Showing posts with label hormones. Show all posts
Showing posts with label hormones. Show all posts

Tuesday, 3 August 2010

Mood Swings

I've been feeling pretty hormonal this week. I don't want to take on anyone else's stress at the moment, I just want to curl up and have a cuddle. But some people keep shovelling their stress my way, thinking that big strong Brooke will make everything better.

I need a real holiday.

Brooke x

Monday, 5 July 2010

Monday Blues

I'm feeling a little bit blue today. There's nothing particularly wrong; I know how lucky I am in life, and really can't complain. I suppose it's just hormones.

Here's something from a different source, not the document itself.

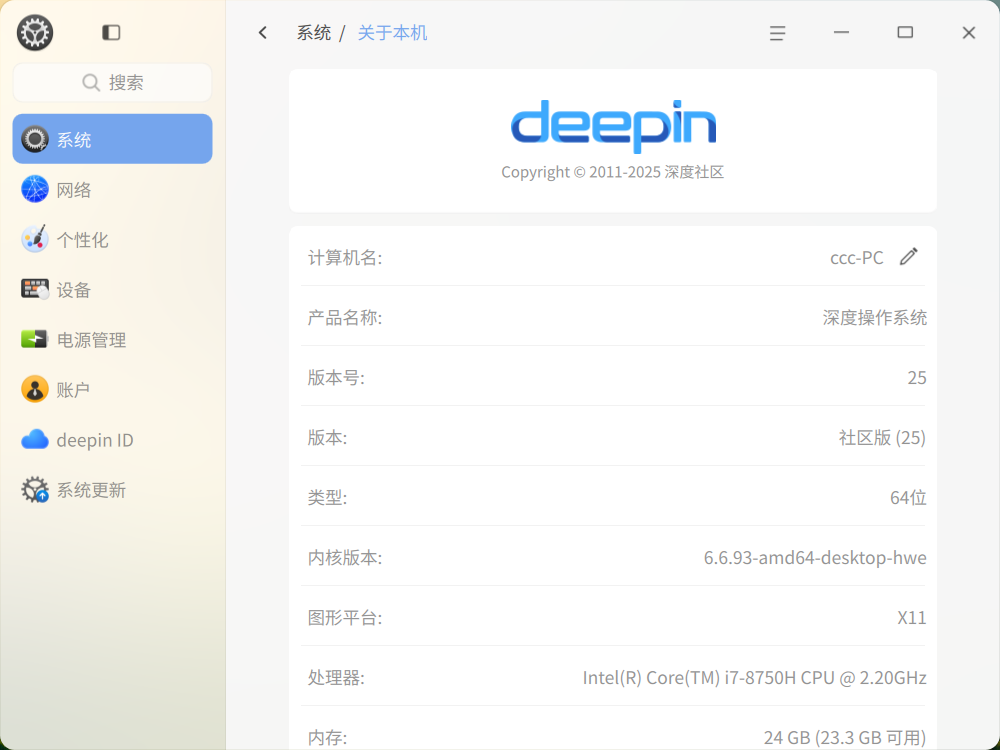
Task: Open 账户 accounts settings
Action: [x=112, y=390]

Friday night was really fun. I had lots of energy and enthusiasm (much to my client's delight), writhing on top of him like a wild thing. It was one of those nights where I was more focused on myself than him, but he really seemed to get off on this. There's nothing sexier than a confident lover. I worked up quite a sweat, and afterwards didn't feel quite as guilty about skipping the gym that day! Lost in my own sexuality, I managed to come for him (loudly), which set him off straight afterwards. He almost matched me vocally; I do hope those walls weren't thin.

The rest of the weekend was ok, but just a 'shrug of the shoulders' kind of ok. I'm still craving something that I can't have, and although I'm fine and have been through plenty worse, it's still making me sparkle a little less. Hope I brighten up soon.

Brooke x


Thursday, 1 July 2010

Feeling Better

I'm feeling a bit better today, was quite under the weather yesterday so I stayed in bed for most of it. I'm quite glad that I don't have an appointment tonight either, I should be back on top form by Friday.

In a personal record, I haven't had an orgasm for at least 2 weeks. That's quite unusual for me; it's normal to not always come with clients, but I haven't even been masturbating. I've had a few naughty dreams, and a couple of times I've actually started to touch myself but then become too tired and given up. I'm hoping this is just a short phase while my hormones do their thing, and I'll be back on track soon. An appointment with my favourite would do the trick, but nothing lined up with him at the moment.

If I had a report card, it would read "must try harder". Maybe I should go watch some porn.

Brooke x






Thursday, 3 June 2010

Up & Down

I have no idea why, but I've been feeling pretty hormonal lately. My moods are up and down, and I've been lying awake at night for hours when I usually sleep like a log. I thought a bit of masturbation might send me off, but I came three times before I admitted defeat last night! My body was completely worn out but my brain just wouldn't stop ticking. My head was full of all the little things that have been bugging me recently; men, fair weather friends and unreasonable neighbours who complain every time you set foot on your own floor. We are not noisy!

The sun has done wonders in perking me up, but it seems like more of an effort to stay cheerful this week when it usually comes so naturally to me. Hopefully it will pass - I have complete confidence that it will.

I was hoping to see one of my regulars tomorrow night but he's off on holiday for 2 weeks, so I might find myself at a loose end unless I get another booking. It's been a while since I had a long bath, maybe I'll go for that.

Brooke x

Friday, 24 April 2009

24th April

So I had a night off work last night to clear my head, but the stangest thing happened. Despite my nasty experience, I found myself really horny! I'd completely worn myself out by cleaning my flat top to bottom and conquering the mountain of ironing I'd accumulated; but when I collapsed into bed at midnight my mind was racing. I dug out my little black book (it always brings a smile to my face) and remembered all of the guys (and girls) I've been with throughout my life. That's probably what kicked it off; approximately 10 years of hormones captured in one book! All the kisses, fumbles, blow jobs and fucks - the good, bad and the ugly.

I restrained myself from watching porn as I'm sure my flatmate heard me a couple of weeks ago... never plucked up the courage to ask her but am still slightly mortified. I did masturbate furiously until the early hours though, which is a pretty good work out! I thought that a good enough excuse to skip the gym this morning and took a leisurely stroll in the sunshine instead.